Corriere della Sera, 20 giugno 2025
Russia, altra stretta sugli «agenti stranieri»: i 400 dissidenti nel mirino di Putin
«Per milioni di persone, Putin è una guida. Ma la comprensione del proprio popolo passa dal confronto. E se le poche voci contrarie sono considerate mele marce dell’Occidente, allora vivi un’altra realtà».
Così ci parlava nell’ottobre del 2022 Lev Shlosberg, due volte deputato e attuale vicepresidente di Yabloko, il partito liberale che sognava di diventare una alternativa democratica all’attuale potere e ora si limita a una opposizione all’interno del sistema, per forza di cose quasi edulcorata. E così ha continuato a farlo. Nel gennaio di quest’anno, disse che sul conflitto ucraino Donald Trump si sarebbe mosso «come un elefante in una cristalleria insanguinata», e al momento la previsione risulta abbastanza accurata.
Adesso Shlosberg, che proprio nel 2022 era stato dichiarato «agente straniero», è agli arresti domiciliari, decisione presa lo scorso undici giugno dal Tribunale di Pskov, dopo una sessione a porte chiuse su richiesta dell’accusa, che gli imputa il reiterato «discredito dell’esercito», punibile fino a cinque anni di reclusione.
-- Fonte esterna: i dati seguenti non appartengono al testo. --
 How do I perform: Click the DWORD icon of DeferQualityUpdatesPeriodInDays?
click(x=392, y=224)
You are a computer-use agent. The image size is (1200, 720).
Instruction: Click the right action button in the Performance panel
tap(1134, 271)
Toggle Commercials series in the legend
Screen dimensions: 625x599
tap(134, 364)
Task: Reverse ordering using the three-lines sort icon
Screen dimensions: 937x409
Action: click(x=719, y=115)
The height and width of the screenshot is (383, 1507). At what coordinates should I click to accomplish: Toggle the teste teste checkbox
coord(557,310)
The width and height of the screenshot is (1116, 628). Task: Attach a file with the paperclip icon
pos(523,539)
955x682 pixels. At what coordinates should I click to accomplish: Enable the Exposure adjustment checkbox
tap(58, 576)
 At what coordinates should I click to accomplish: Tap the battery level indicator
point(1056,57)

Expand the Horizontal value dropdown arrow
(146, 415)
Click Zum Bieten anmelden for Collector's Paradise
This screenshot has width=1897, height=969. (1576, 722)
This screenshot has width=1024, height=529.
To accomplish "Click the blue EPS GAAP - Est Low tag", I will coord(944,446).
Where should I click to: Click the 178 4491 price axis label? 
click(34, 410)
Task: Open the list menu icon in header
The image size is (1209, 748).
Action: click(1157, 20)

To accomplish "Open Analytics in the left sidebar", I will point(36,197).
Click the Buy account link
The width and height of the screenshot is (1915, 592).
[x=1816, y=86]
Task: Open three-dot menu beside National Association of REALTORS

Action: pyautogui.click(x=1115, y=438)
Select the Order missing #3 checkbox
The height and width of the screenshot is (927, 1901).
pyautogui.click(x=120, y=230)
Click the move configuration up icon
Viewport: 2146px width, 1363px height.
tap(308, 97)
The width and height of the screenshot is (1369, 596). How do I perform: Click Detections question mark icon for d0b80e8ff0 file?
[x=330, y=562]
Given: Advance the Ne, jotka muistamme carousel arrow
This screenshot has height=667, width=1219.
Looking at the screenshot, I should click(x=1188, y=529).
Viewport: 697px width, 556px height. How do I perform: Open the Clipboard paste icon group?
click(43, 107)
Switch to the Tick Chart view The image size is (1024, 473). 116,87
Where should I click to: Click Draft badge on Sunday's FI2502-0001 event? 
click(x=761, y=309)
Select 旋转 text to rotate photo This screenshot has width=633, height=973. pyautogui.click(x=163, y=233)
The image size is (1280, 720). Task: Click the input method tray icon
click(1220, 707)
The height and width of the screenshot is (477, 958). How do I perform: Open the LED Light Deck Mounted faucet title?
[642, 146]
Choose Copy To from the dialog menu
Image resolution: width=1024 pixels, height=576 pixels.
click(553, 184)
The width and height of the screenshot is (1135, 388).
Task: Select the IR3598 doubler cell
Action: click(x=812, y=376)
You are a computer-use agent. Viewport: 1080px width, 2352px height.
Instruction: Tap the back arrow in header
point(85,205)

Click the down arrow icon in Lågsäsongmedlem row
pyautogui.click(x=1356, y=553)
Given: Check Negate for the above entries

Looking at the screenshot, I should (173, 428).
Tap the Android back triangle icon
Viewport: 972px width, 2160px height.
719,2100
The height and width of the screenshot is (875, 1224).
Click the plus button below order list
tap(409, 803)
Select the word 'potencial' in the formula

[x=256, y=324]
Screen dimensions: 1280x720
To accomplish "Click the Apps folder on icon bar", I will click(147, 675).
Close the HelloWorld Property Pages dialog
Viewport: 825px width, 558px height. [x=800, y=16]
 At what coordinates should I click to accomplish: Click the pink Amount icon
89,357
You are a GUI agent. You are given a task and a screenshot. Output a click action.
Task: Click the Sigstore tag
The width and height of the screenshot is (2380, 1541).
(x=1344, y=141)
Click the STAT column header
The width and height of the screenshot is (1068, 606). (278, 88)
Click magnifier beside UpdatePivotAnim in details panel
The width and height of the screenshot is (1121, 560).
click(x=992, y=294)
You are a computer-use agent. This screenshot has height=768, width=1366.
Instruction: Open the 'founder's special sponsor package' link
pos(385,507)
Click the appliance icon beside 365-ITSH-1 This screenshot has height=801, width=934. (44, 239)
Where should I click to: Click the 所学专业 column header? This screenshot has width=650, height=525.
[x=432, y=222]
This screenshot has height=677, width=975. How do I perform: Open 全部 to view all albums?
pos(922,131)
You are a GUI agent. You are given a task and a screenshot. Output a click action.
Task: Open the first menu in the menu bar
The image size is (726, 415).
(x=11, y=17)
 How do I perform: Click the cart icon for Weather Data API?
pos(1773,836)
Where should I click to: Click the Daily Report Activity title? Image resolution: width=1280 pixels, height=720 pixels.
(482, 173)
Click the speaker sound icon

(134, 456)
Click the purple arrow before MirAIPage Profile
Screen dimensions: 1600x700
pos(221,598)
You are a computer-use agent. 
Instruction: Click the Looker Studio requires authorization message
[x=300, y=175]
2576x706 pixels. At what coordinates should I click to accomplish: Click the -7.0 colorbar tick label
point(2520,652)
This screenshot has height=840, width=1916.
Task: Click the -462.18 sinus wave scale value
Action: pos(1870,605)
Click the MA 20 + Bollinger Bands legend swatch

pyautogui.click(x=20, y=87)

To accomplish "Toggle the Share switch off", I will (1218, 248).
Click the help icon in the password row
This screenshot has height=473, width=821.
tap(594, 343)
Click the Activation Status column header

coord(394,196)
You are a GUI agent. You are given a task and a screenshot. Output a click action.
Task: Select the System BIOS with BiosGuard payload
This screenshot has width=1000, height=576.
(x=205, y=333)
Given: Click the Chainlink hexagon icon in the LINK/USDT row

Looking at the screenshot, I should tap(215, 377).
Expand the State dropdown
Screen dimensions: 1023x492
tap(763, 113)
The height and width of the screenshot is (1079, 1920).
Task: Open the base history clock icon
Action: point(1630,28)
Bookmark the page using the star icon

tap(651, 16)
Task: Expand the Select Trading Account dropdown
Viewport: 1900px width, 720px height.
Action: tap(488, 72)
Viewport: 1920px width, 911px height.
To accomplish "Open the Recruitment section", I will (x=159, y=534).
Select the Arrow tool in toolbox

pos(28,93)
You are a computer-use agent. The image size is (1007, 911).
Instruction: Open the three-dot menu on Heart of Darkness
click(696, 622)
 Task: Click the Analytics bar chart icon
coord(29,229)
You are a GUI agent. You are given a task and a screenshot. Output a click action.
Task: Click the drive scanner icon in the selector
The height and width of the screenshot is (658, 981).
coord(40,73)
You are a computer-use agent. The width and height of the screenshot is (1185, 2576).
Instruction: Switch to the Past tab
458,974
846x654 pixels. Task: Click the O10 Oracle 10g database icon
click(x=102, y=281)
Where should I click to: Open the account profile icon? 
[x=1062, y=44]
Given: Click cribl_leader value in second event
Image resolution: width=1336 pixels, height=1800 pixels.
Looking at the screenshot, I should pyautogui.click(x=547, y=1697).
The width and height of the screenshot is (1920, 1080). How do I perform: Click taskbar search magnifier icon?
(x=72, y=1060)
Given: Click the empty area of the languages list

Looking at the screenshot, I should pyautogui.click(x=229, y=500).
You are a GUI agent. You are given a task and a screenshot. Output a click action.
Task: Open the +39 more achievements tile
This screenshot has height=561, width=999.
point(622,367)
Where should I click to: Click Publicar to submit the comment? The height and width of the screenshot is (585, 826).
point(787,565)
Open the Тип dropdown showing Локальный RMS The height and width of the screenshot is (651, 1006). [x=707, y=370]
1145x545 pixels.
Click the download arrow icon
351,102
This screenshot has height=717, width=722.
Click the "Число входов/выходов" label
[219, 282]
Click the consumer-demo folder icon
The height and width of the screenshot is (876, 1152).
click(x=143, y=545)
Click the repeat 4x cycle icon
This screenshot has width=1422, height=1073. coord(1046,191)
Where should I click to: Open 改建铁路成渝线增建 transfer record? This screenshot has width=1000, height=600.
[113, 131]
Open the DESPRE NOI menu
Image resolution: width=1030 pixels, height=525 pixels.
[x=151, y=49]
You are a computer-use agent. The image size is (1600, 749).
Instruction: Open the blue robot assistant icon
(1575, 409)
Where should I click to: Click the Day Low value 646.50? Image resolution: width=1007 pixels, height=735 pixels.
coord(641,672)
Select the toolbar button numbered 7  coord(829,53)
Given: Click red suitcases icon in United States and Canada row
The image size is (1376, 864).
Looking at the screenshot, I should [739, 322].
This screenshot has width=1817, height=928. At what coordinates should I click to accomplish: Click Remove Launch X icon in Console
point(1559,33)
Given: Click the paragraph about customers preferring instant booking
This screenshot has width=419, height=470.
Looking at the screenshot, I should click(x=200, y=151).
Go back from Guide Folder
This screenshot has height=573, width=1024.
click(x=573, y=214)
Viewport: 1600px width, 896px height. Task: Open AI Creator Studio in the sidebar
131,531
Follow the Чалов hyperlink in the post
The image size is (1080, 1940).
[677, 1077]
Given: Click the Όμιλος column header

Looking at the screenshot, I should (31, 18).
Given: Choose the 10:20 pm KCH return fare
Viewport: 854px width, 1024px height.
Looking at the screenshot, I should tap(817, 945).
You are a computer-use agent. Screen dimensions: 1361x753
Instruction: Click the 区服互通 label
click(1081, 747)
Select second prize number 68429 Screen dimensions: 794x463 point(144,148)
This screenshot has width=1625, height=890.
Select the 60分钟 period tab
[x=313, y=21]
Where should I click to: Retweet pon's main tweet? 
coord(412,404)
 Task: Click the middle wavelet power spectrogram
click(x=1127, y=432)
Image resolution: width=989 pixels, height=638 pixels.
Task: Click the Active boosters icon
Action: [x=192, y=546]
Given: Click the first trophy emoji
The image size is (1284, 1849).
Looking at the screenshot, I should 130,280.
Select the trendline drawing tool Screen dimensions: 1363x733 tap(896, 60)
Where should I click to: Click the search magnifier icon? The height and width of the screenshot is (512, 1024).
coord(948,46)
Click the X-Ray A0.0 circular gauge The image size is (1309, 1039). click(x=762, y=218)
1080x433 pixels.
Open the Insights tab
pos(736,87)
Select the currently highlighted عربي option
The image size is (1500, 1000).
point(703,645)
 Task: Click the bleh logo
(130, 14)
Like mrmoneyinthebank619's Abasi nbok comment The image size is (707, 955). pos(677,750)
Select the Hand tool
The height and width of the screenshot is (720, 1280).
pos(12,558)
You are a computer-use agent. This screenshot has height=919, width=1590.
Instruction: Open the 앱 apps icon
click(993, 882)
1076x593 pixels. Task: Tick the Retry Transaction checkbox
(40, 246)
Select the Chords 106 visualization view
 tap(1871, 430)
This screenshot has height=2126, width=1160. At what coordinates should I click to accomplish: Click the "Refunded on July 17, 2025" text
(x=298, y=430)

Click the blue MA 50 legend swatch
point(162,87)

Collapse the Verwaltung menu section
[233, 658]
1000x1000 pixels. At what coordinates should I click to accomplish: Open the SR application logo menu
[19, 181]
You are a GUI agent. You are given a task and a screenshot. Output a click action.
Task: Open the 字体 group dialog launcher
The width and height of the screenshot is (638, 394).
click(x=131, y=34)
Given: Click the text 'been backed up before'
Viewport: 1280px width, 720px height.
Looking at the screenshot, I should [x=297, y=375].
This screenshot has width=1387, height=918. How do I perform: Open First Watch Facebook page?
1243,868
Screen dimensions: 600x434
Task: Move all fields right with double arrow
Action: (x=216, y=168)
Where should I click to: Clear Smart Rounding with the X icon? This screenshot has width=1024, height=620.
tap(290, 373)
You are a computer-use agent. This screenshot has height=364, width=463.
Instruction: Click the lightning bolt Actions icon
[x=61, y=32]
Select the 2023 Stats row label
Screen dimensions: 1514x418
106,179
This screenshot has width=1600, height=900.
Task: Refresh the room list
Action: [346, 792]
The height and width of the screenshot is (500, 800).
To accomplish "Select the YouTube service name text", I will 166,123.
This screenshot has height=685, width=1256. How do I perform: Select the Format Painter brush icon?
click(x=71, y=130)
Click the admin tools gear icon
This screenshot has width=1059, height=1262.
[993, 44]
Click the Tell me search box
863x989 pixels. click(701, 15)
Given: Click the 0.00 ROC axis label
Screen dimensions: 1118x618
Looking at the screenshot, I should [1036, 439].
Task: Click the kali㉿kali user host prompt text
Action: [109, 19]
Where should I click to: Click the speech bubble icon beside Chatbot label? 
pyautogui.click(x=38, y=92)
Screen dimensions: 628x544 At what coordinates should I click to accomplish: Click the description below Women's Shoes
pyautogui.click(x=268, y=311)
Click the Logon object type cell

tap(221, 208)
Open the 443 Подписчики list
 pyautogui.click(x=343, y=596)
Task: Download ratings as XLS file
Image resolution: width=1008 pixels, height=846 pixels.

Poco importa se come prova a suo carico sia stata esibita la pubblicazione su una pagina social da lui non gestita di un dibattito nel quale sosteneva la necessità «per tutti» di un cessate il fuoco. Le regole per «le mele marce» al soldo dell’Occidente, questo in buona sostanza significa l’etichetta di agente straniero, sono cambiate. E non in meglio.
La Duma ha appena approvato un disegno di legge che inasprisce il perseguimento di questi dissidenti e consente di chiamarli in causa per reati di opinione commessi all’estero. Vasily Piskarev, presidente della commissione sulle interferenze estere negli affari della Russia, ha spiegato che circa il quaranta per cento degli «agenti stranieri» ha lasciato la Federazione Russa, per cui ora le autorità intendono perseguirli anche fuori dal Paese. Ma nel caso di Shlosberg sta per essere applicato un giro di vite diverso, anch’esso di nuovo conio. A inizio giugno, il governo ha dato via libera alla modifica della legge sull’azione penale nei confronti degli agenti stranieri, che finora scattava solo se questi ultimi erano stati multati due volte nell’arco di un anno per la loro attività. L’elenco delle violazioni è lungo un paio di pagine: dal divieto di esporre spille con frasi politiche sui propri abiti fino all’obbligo di dichiarare il proprio status di reprobo in ogni messaggio sui social.
Adesso, il contatore verrà azzerato. Basta sgarrare una volta, e non si rischia più una multa, ma il carcere. Alla lista degli inasprimenti va aggiunta anche una legge approvata ad aprile di quest’anno. I deputati hanno deciso che il bollino di «agente straniero» possa essere conferito alle persone che assecondano in qualunque modo l’attuazione delle decisioni di organizzazioni internazionali a cui la Federazione russa non partecipa, allargando così a dismisura la platea dei possibili bersagli.
La definizione giuridica dell’agente straniero esiste dal 2012, e da allora è sempre stata molto sfumata. Ma questa nuova ondata di provvedimenti appare mirata a colpire le quattrocento persone, su oltre milleduecento così iscritte nell’apposito registro creato presso il ministero della Giustizia, che hanno scelto di continuare a vivere in Russia. Come ha fatto Shlosberg.
Commentando la vicenda del deputato di Yabloko, Ekaterina Shulman, che prima di emigrare all’estero era la studiosa preferita dai giovani russi per farsi spiegare la politica, ha affermato che si tratta di un implicito foglio di via: «Sono misure dedicate a coloro che non hanno capito tutti gli inviti precedenti a lasciare il proprio Paese».